The portraits are of people in inconspicuous situations: long-time friends traveling together by car, engaged in relaxed conversation over lunch, or taking a break on a summer afternoon hike by a cool waterfall. They are of life as it happens, between appointments, along the way. Shark’s attention to these transitional times adds a sense of faithfulness to her subjects that goes beyond their accurate depiction. Her heightened awareness of the significance of transitions comes from her study of tai chi, which teaches that the way we get from one pose to the next is as important as the pose itself. Included in the exhibition are a number of self-portraits of the artist during her practice of this ancient Chinese technique.

Working with her husband, master printer Bud Shark, as part of his team at Shark’s Ink. print studio in Lyons, Colorado, Barbara Shark has had the opportunity to become closely acquainted with the visiting artists during their residencies. Over the years, many of them have found their way into her paintings. Showing them in private and social situations, these paintings offer unique insights into the lives of contemporary artists in the best tradition of portraiture.

Ars Longa shows respected tattoo artist and long-time friend of the Sharks, Don Ed Hardy, in the process of tattooing Bud Shark’s arm. As we witness this personal moment between artists, the image of the tattoo itself becomes a comment on the fleeting nature of time. Ars longa, vita brevis est, a Latin phrase meaning art is long, life is short, which is part of the Shark’s Ink. logo, reminds us to not only enjoy the high points of life, but to also savor the moments in between.

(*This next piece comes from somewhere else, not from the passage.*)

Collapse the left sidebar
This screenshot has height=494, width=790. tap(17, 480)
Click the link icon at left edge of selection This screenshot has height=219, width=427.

Barbara Shark was born in Baltimore, Maryland in 1946. She received a BFA cum laude from the University of New Mexico, Albuquerque where she also attended graduate studies. She was a member of the Boulder-based collective Front Range Women in the Visual Arts, a group of women artists who exhibited together and promoted the recognition of women in the arts during the 1970s and 80s. Her work was included in the retrospective group exhibition Elbows and Tea Leaves at the Boulder Museum of Contemporary Art (2000) and in Extended Remix at the Museum of Contemporary Art Denver (2006).